#### [YOUR OBJECTIVE]
Please tally how many lines in the entries below include the word "name", giving only the number.

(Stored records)
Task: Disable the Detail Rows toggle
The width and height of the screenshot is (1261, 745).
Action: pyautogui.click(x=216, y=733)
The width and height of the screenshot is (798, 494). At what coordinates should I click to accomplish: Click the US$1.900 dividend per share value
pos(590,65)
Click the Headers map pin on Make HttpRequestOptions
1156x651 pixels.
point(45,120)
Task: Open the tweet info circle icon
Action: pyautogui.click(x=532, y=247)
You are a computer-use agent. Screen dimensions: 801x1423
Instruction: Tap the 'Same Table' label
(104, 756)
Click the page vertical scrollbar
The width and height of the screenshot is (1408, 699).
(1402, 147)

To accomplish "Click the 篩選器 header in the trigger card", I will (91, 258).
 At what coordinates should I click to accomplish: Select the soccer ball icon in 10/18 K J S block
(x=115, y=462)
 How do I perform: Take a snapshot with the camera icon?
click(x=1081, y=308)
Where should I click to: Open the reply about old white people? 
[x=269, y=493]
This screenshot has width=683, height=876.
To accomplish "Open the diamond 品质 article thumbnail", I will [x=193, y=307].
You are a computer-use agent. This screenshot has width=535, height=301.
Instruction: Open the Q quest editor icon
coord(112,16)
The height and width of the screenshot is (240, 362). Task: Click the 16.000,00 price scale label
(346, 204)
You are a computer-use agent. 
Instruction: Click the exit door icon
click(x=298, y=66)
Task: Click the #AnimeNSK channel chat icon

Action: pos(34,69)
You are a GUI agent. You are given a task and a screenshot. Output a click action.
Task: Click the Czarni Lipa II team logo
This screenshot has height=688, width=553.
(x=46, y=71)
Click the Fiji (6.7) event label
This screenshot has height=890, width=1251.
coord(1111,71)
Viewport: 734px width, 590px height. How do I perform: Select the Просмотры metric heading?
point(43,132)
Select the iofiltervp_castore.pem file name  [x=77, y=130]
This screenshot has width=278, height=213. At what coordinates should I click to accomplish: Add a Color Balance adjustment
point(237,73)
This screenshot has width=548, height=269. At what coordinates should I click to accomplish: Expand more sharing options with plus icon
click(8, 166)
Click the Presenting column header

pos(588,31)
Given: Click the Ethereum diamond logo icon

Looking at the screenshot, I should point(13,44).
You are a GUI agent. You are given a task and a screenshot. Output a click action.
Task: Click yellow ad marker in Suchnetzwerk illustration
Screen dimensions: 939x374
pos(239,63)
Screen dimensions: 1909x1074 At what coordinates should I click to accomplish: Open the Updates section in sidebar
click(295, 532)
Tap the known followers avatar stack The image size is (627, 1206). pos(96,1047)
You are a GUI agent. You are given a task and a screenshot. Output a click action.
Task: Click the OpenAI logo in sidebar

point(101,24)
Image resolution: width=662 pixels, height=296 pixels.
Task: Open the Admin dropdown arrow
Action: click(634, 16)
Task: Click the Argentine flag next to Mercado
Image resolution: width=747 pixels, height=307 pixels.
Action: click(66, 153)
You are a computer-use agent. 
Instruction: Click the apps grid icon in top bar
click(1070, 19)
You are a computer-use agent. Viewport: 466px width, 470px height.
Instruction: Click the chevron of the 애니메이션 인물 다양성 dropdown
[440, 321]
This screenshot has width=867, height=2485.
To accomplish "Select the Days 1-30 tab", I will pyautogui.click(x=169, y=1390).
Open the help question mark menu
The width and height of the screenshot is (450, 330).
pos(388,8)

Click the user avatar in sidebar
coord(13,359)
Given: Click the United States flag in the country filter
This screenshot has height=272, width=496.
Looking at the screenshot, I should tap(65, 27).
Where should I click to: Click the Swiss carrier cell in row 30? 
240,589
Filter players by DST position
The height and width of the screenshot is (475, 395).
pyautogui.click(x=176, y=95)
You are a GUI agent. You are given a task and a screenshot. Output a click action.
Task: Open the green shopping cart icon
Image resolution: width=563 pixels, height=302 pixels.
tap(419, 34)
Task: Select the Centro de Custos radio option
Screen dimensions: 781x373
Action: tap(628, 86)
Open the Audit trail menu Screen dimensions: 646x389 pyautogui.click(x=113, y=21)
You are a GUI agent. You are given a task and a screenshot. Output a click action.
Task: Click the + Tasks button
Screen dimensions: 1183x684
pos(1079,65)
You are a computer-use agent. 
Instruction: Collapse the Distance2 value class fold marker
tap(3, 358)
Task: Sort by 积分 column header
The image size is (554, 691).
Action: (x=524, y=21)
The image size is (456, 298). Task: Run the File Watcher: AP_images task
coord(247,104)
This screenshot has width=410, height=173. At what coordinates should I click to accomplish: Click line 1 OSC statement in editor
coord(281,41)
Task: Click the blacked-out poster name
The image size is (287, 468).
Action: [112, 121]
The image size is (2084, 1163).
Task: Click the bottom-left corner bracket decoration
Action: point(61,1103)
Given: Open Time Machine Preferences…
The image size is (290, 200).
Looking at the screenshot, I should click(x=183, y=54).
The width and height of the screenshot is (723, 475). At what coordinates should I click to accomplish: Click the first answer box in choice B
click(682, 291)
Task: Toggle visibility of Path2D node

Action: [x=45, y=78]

#### [REPLY]
2